Stored records:
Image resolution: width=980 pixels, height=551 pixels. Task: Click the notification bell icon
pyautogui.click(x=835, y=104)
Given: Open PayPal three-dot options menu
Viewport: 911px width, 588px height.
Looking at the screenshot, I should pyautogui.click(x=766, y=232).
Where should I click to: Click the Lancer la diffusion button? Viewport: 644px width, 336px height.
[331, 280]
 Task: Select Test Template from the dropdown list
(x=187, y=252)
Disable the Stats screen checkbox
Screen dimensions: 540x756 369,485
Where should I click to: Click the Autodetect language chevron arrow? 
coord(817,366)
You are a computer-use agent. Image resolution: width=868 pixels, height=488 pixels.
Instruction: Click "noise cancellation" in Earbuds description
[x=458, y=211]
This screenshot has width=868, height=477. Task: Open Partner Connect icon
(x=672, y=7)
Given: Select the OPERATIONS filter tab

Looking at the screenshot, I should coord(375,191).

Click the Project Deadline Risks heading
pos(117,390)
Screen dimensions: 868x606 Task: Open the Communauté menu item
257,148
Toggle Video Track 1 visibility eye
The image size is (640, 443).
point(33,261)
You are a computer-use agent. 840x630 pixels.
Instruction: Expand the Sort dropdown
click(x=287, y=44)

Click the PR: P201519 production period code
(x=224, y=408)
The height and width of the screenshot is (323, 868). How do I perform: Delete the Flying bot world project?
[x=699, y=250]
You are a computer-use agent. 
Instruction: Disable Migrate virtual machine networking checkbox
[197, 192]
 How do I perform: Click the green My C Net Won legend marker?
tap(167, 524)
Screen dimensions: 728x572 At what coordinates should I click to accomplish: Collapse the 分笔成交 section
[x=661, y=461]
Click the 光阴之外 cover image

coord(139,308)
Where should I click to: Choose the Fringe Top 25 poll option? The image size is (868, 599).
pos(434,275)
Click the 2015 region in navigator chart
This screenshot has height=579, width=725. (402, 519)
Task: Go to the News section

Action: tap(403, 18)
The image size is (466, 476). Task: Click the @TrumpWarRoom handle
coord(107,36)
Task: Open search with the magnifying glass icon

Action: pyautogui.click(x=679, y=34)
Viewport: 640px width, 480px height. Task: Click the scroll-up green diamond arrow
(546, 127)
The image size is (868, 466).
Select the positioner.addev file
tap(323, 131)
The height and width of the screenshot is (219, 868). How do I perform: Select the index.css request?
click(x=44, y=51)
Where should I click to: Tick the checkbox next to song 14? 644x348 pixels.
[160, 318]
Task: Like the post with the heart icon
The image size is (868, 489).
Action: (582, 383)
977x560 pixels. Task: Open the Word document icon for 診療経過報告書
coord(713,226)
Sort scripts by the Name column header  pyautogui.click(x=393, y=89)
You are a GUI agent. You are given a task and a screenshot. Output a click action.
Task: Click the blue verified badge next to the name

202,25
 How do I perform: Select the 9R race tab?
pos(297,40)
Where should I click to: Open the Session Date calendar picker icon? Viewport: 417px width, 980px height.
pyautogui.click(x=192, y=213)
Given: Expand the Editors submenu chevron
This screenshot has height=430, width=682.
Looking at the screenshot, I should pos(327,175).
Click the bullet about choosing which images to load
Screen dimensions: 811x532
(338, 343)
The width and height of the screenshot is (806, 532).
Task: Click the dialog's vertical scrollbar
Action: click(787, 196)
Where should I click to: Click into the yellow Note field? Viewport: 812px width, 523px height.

▶ _What you should do_:
In the data above, find each line that uses the string "computer". Copy it.

▶ _Written solution_:
You are a computer-use agent. Image resolution: width=868 pixels, height=488 pixels.
You are a computer-use agent. 840x630 pixels.
You are a computer-use agent. 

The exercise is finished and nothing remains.